Introduction

Understanding the processes responsible for the position and structure of the Shelf-Slope Water front, a continuous feature along the shelfbreak of the northeast continental margin from Nova Scotia to Cape Hatteras, has been a focus of much research. Typical structure in the late winter of the front separating cold, fresh Shelf Water from denser warm, salty Slope Water is shown in Fig. 1. Numerical model calculations by Gawarkiewicz and Chapman (1992) and Chapman and Lentz (1994) highlight the dynamical role of the bottom Ekman layer (BBL) by which the offshore flow is arrested at a convergent zone generated by the cross-shelf buoyancy flux and then separates from the bottom to shoal along the frontal boundary.
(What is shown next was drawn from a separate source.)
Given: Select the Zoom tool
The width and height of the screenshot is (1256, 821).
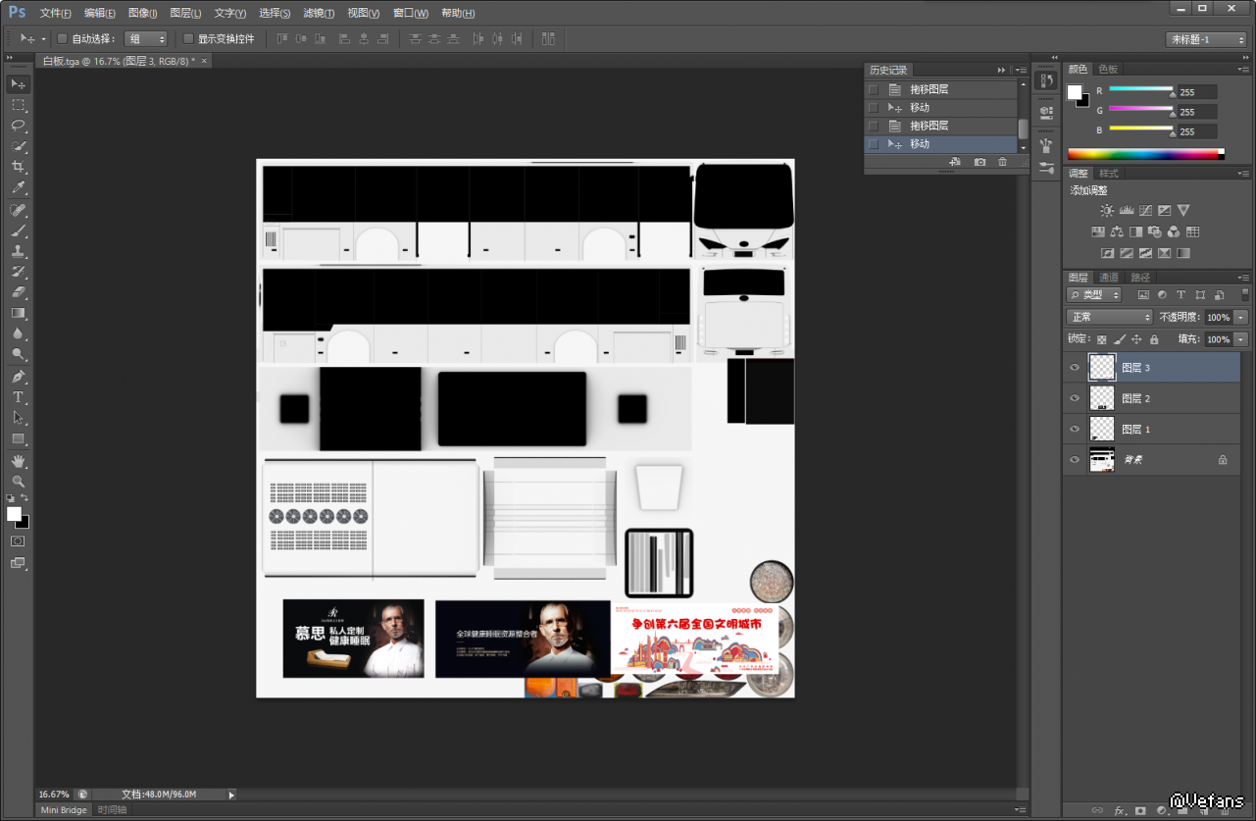Looking at the screenshot, I should [18, 481].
This convergent flow has not been detected. In fact all mean Eulerian cross-shelf velocities measured by current meters moored in the BBL on the outer shelf and upper slope are offshore ranging 0.01-0.04 m/s (Beardsley et al., 1985; Aikman et al., 1988; Butman, 1988; Butman et al., 1988; Houghton et al., 1994). A continuous offshore flow across the shelfbreak without any convergence is difficult to reconcile with the presence of a persistently narrow front. The fact that the foot of the front often undergoes cross-shelf excursions greater than 20 km (Houghton et al., 1994) makes observation of a small scale convergent flow at the frontal boundary by an array of current meters neither feasible nor cost effective. For these reasons a new technique, a dye tracer, was proposed as a means of observing the convergence and perhaps even the detachment of the BBL flow at the frontal boundary. The results of a pilot cruise which not only tested this technique but also produced some striking observations are presented here.